Misoprostol Matches Oxytocin for Treating Postpartum Hemorrhage in Clinical Trial

Globally, postpartum hemorrhage (PPH), often caused by uterine atony (when the uterus fails to contract adequately after childbirth), remains a leading cause of maternal mortality. While oxytocin is the gold standard treatment, its requirement for intravenous administration and cold chain storage limits its accessibility, especially in low-resource settings. This study directly compared the effectiveness of sublingual misoprostol, an orally administered and heat-stable drug, against intravenous oxytocin for treating primary PPH, considering scenarios both with and without prior prophylactic uterotonic use.

The trial demonstrated that misoprostol was non-inferior to oxytocin in treating PPH, achieving comparable rates of treatment success.
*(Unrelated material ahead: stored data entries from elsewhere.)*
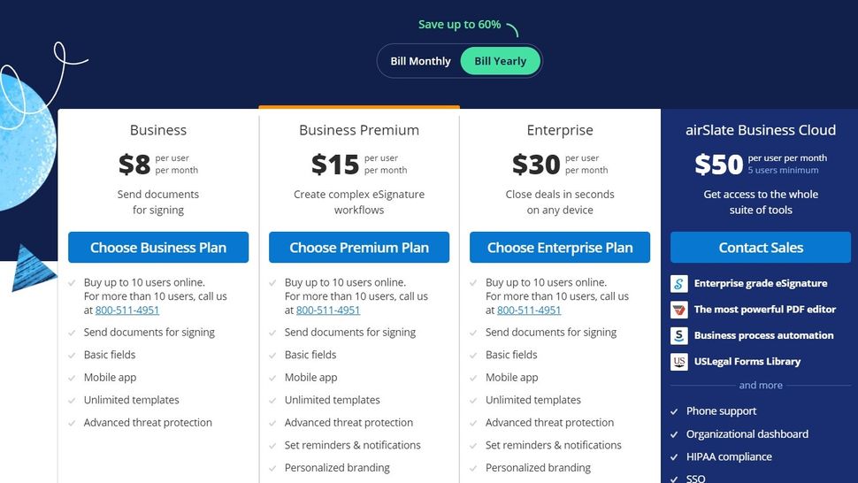Image resolution: width=858 pixels, height=483 pixels.
Task: Call 800-511-4951 link under Business plan
Action: [x=127, y=311]
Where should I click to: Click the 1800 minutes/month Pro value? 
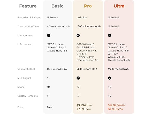88,26
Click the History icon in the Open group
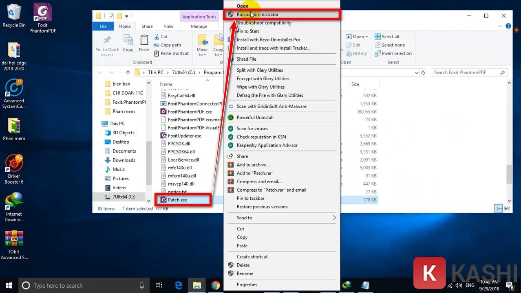The width and height of the screenshot is (521, 293). tap(357, 53)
In women who had received prophylactic uterotonics, the mean blood loss after treatment was 300 mL in the misoprostol group compared to 280 mL in the oxytocin group, with no statistically significant difference (p=0.25). Similarly, for women who had not received prophylactic uterotonics, mean blood loss was 350 mL for misoprostol versus 320 mL for oxytocin, also showing no significant difference (p=0.18). The primary outcome, treatment success (defined as cessation of bleeding and no need for additional uterotonics), was achieved in 85% of the misoprostol group and 88% of the oxytocin group, confirming comparable efficacy between the two interventions. Adverse events, predominantly mild shivering and fever, were more frequently observed with misoprostol but were generally self-limiting.